The Department of Energy (DOE) identified three targeted areas in a clean energy technologies roadmap.

In a series of “Pathways to Commercial Liftoff” reports released on March 21, the Biden administration listed clean hydrogen, long-duration energy storage, and advanced nuclear as the key technologies to attain Biden’s emission elimination plan.

The Biden administration wants to cut emissions by half by 2030 and reach the goal of net-zero emissions by 2050.

Each area needs continuous investments to reach its goals. The bottleneck for clean hydrogen includes infrastructure buildout and demand uncertainty, while that for long-duration energy storage is cost reduction. Meanwhile, to develop more advanced nuclear power, the key is to create long-term, high-paying jobs for traditional energy-producing communities, for example, the coal communities.

Hundreds of millions of investments are needed in the listed areas in order to meet Biden’s net-zero emission goal.

“By 2030, the reports concluded that cumulative investments must increase to approximately $300 billion across the hydrogen, nuclear, and long duration energy storage sectors, with continued acceleration until 2050 required to stay on track to realize long-term decarbonization targets,” DOE said in a press release.

DOE expects to drive up the engagement between government and industry to ensure America is the global leader in the era of clean energy technologies, Energy Secretary Jennifer Granholm said.
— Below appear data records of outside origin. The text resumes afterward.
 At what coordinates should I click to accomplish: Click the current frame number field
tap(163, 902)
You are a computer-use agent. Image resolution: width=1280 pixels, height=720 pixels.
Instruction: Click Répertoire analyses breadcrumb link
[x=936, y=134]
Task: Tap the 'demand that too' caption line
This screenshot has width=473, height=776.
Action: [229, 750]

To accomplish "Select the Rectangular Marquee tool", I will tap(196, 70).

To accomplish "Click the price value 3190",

“What we want to do is ensure that we’re looking at all technologies that can help towards the President’s ambitious climate goals, and lay out what you have to believe for us to actually drive commercialization for these really critical technologies,” Vanessa Chan, DOE chief commercialization officer, said in a webinar introducing the new liftoff reports.

Biden’s Energy Plan a Dangerous Delusion: Expert

In his State of the Union address in February, President Joe Biden declared that he would “finish the job” of what he calls the “incredible transition” from fossil fuels to wind and solar energy.

“The Inflation Reduction Act is the most significant investment ever to tackle the climate crisis,” Biden said, referring to $370 billion in new government spending for renewable energy, which will result in “lowering utility bills, creating American jobs, and leading the world to a clean energy future.”

However, Mark Mills, a senior fellow at the Manhattan Institute and a professor at Northwestern University’s School of Engineering and Applied Science, warned that rushing to clean energy could be a dangerous delusion.

In his report, “The ‘Energy Transition’ Delusion: A Reality Reset,” Mills writes: “Despite ever-escalating rhetoric, an ‘energy transition’ away from society’s dependence on hydrocarbons is not feasible in any meaningful time frame, and it is a dangerous delusion to base policies on the idea that such a transition is possible … the realities of the physics, engineering, and economics of energy systems are not dependent on any beliefs about climate change.”

“If you build machines, like wind turbines and [electric] cars instead of conventional hydrocarbon machines, that’s a big increase in the quantity of metals and minerals you have to mine,” Mills explained. “All the mining is done with oil-burning machines, and all the resins to make wind turbine blades are done with hydrocarbons. All the concrete and steel require metallurgical coal, natural gas, and oil. So you don’t avoid [fossil fuels], you just use less of them, but then you use a lot more minerals, and a lot more mining is required.”

Energy economics is a matter of trade-offs. In this case, it is a government-imposed trade of hydrocarbon energy, in which the United States is largely self-sufficient, for a mineral-based economy that is dependent on an international supply chain with China at its hub.

Kevin Stocklin contributed to this report.